Let $X$ be a smooth projective variery over $\mathbb C$, and $U$ be an open subset of $X$ such that the complement of $U$ has (complex) codimension $2$. Let $L$ be a line bundle on $X$. Is the following statement true?
The natural map $$H^0(X,L)\to H^0(U,L|_U)$$ is an isomorphsim.
It is easy to see the injectivity, as varieties are irreducible, hence $U$ is dominant. For surjectivity I am not sure if it's true. But if it is, I think it should be something like Hartogs' theorem.
My attampt 1:
Any section $s\in H^0(U,L|_U)$ can be viewed as a rational function on $U$, hence is automatically a rational function $\tilde s$ on $X$. So remains to check the conditions on valuations are the same, that is, for any irreducible divisor $Z$ on $X$, $ord_Z(\tilde s)$ in $X$ should be consistent with $ord_{Z\cap U}(s)$ in $U$. But I have no idea how to do it then.
My attampt 2:
We can find a set of open balls $B_i$ which covers $X$. Then for every section $s\in H^0(U,L|_U)$, the restriction $s_i=s|_{B_i\cap U}$ can be viewed as a holomorphic function, by Hartogs' extension theorem we can extend it to $\tilde s_i$ on $B_i$, and then glue to a section on $X$. It seems this is done?
Let $X = \cup U_i$ be a finite open affine covering of $X$. We have the following commutative diagram which is left exact.
$\require{AMScd} \begin{CD} 0 @> >> H^0(X,L) @> >> \prod^i H^0(U_i,L_{U_i}) @> >> \prod^{ij}H^0(U_{ij}, L_{U_{ij}})\\ @VVV @VVV @VVV @VVV\\ 0 @> >> H^0(U,L) @> >> H^0(U\cap U_i,L_{U_i}) @> >> H^0(U \cap U_{ij}, L_{U_{ij}}); \end{CD}$
Now, as already pointed out in the question the first map is injective. A similar argument, would say that the second and third vertical maps are also injective. Also note that since second and third vertical maps are surjective as well. This is a corollary of the fact that $L_{U_i}$ and $L_{U_{ij}}$ are trivial and sections over open sets with complement of codimension 2 can always be extended to all of space when thn ambient space is normal.

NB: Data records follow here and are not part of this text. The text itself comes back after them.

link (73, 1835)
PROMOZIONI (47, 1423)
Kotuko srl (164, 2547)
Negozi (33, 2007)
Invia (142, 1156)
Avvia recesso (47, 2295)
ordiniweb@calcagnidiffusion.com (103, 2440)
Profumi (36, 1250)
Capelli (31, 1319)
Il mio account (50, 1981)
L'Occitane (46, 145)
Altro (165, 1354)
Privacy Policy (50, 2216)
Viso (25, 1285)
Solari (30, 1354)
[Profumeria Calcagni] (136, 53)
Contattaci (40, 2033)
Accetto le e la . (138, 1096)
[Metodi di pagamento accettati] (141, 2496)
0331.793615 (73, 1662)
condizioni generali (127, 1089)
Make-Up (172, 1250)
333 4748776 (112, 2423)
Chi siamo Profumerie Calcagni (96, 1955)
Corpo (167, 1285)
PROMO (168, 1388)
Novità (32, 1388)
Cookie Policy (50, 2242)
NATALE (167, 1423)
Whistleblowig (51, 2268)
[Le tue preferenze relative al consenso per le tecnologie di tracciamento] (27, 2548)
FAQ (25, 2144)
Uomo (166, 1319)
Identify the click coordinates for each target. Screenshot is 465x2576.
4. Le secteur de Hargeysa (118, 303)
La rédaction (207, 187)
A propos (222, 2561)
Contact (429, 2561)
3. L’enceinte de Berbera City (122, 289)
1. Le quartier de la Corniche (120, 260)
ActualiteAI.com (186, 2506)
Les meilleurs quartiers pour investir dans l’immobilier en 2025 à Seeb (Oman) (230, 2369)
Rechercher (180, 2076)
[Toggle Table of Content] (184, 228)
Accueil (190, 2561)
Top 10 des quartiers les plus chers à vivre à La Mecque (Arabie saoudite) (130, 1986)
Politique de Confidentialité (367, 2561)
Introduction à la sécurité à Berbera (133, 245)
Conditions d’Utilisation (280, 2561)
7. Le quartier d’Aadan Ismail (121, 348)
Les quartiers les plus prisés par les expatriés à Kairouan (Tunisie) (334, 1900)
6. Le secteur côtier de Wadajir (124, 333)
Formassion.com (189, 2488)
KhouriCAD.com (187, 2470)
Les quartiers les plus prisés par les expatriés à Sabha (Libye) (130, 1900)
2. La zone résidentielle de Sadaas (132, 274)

This argument could also be written in more cohomological language as following: Let $Z = X\setminus U$. Consider the following long exact sequence
$0 \rightarrow H^0_Z(X,L) \rightarrow H^0(X,L) \rightarrow H^0(U,L) \rightarrow H^1_Z(X,L) \rightarrow \dots$
Since $Z$ is of codimension 2 in a smooth projective variety, then $depth_{I(Z)}L \geq 2$. It follows from computation from local cohomology that $H^i_Z(X,L) = 0$, for $i = 0,1$. Thus it follows that the restriction map
$H^0(X,L) \rightarrow H^0(U,L_{U})$
is an isomorphism.